Monday, March 29, 2010

Package Management with Fedora

On March 3, 2010 I met with the Sam Houston Association for Computer Scientists in order to give a presentation on Package Management within Fedora. The Sam Houston Association for Computer Scientists (SHACS) is a student chapter of the ACM at Sam Houston State University and is an organization that I have been fortunate enough to be invited back to a number of times to present about Fedora and on this occasion I was fortunate to have around 30 people in attendance.

This Presentation was given about package management. I began covering about the overview of what a package is, describing how packages are groupings of files and metadata about those files in order to be installed unto a functional system. Some of these files may be executable, others will be for configuration of the executable application, documentation, or many other types of content. At this point I asked one of my favorite rhetorical questions, "Why should I care?" I went on to explain about how this concept can be used to break users from the bounds of their commonplace "next, next, finish" installation methods, the constant upgrading of individual applications one at a time, and using yet another utility to upgrade the operating system itself.

Going away from this concept for a moment, RPM makes its way on to the scene of the presentation with a quick overview of the history, what RPM is as a package format including a quick overview of macros and standards they represent, and then moving on with RPM the essential utility that allows us all to survive in a package powered world.

Now that have learned to install packages, what about all the dependencies? How will we be able to handle all of this by hand? Short answer: yum. Long answer: Yum is the YellowDog Updater Modified and it performs a large number of important functions and the most commonly known is that it automatically installs dependencies of packages without any further user intervention. Now we go back to the original rhetorical question, "Why should I care?" Well here we are, lets imagine being able to update, install, and remove any application on your system with a single tool, a single application, a single interface. Now take that and imagine it is also able to update itself along with everything else on your system. That's exactly what we have. None of the old traditional concepts that have snaked their way into proprietary operating systems that plague the planet, but pure open source package management that is your one stop shop.

"But Adam, I don't want to use the command line! It's scary!!" Don't fret! Here comes PackageKit to save those who are mouse interface inclined! At this point in the presentation I walked through some basic steps of how to navigate through PackageKit which took a very short time since it is so pleasantly straight forward.

Last little bit of the presentation is going over the concept of a repository so that users know where their code and content comes from, the ideas of where it comes from and the flow of developers/packagers that contribute to a repository that once tested and proven stable it released upon the public for installation via tools such as yum.

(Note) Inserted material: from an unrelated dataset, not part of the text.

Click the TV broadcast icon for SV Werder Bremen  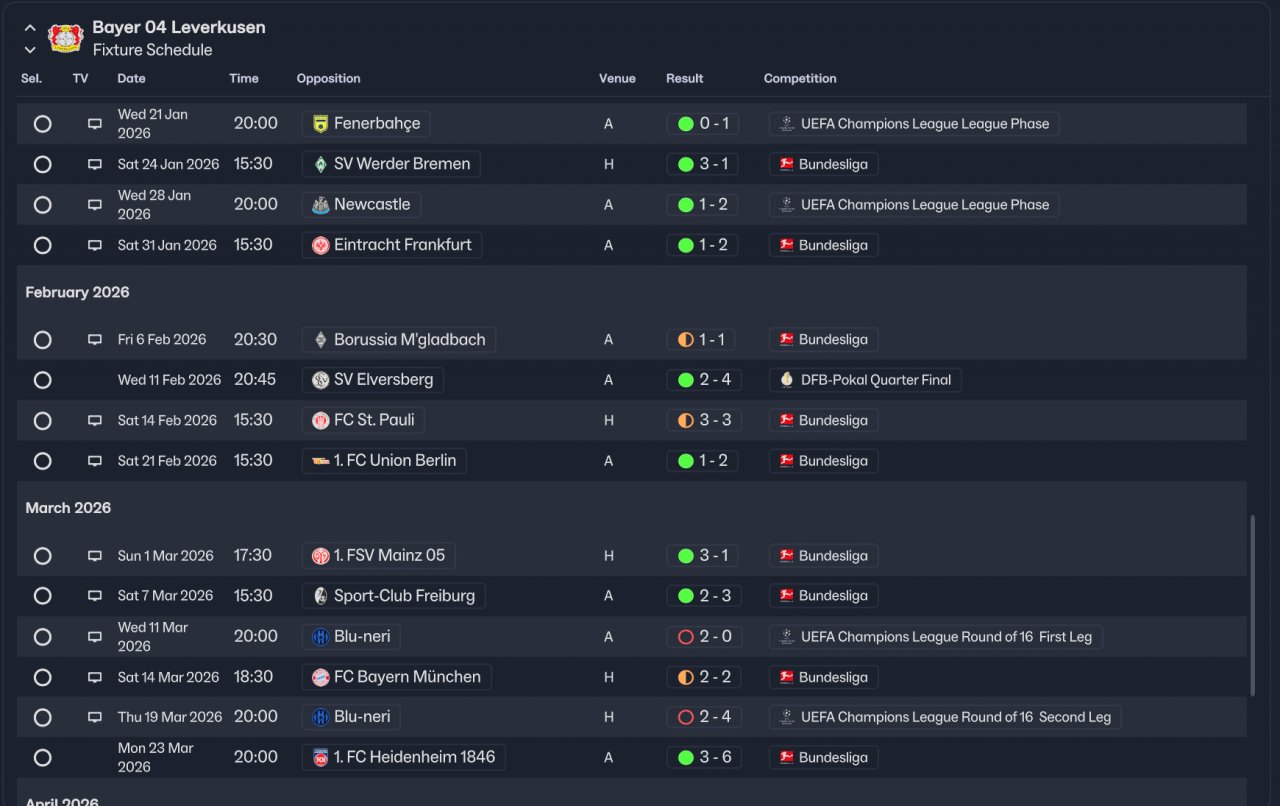click(x=95, y=164)
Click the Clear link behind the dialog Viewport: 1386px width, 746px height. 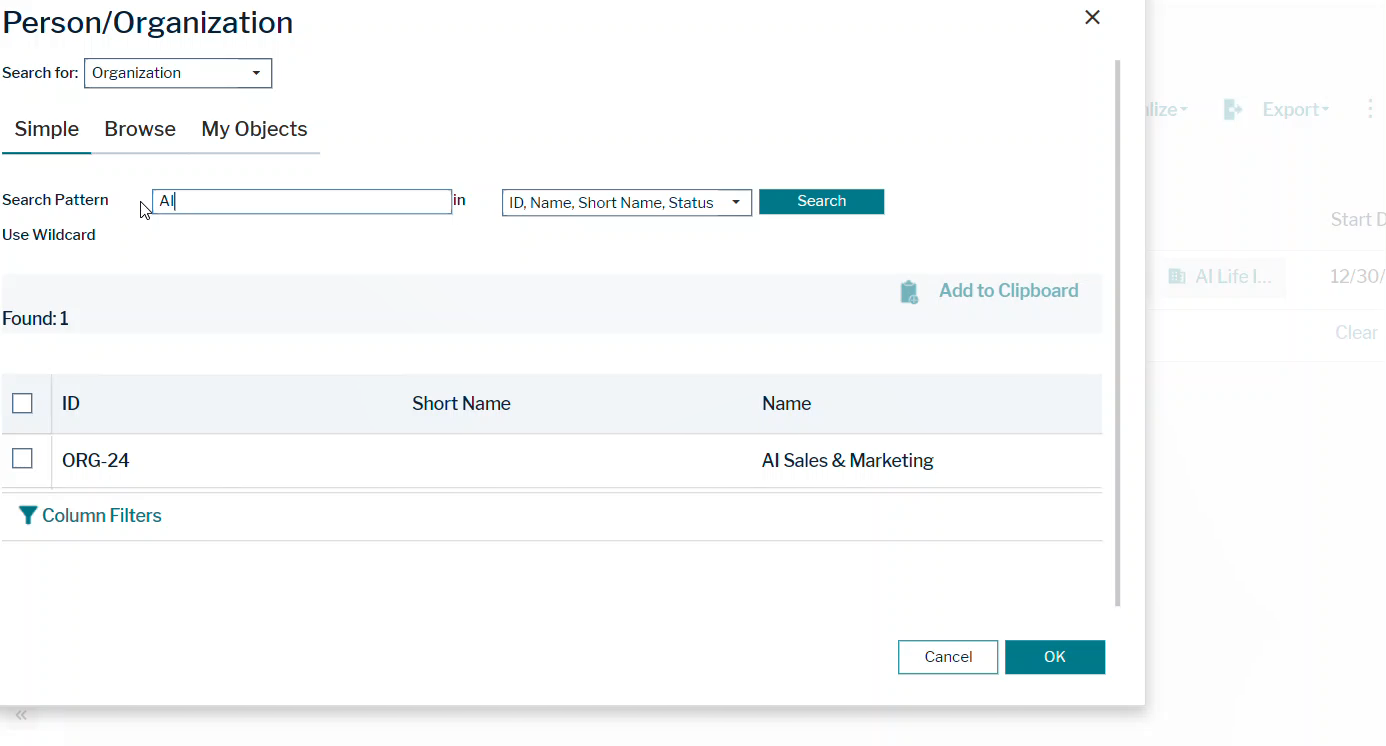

That's all for now! Apologies for taking so long to write up a report.

-AdamM

Slides from presentation (odp)

3 comments:

liangsuilong said...

PackageKit is great. But I still use yumex as my default GUI front-end. I still wish that Fedora would have a better PackageKit interface like synaptic on Debian.

Unknown said...

I wonder if it's common to mention Fedora's short lifecycles when presenting it as an option to non-software development types? After many years of being a Fedora fan and using Fedora I eventually succumbed to 'Fedora Fatigue' and moved on to a distro with a longer support lifecycle.

skvidal said...

Good presentation. Hits the major entry points well and doesn't get deeper than it needs to.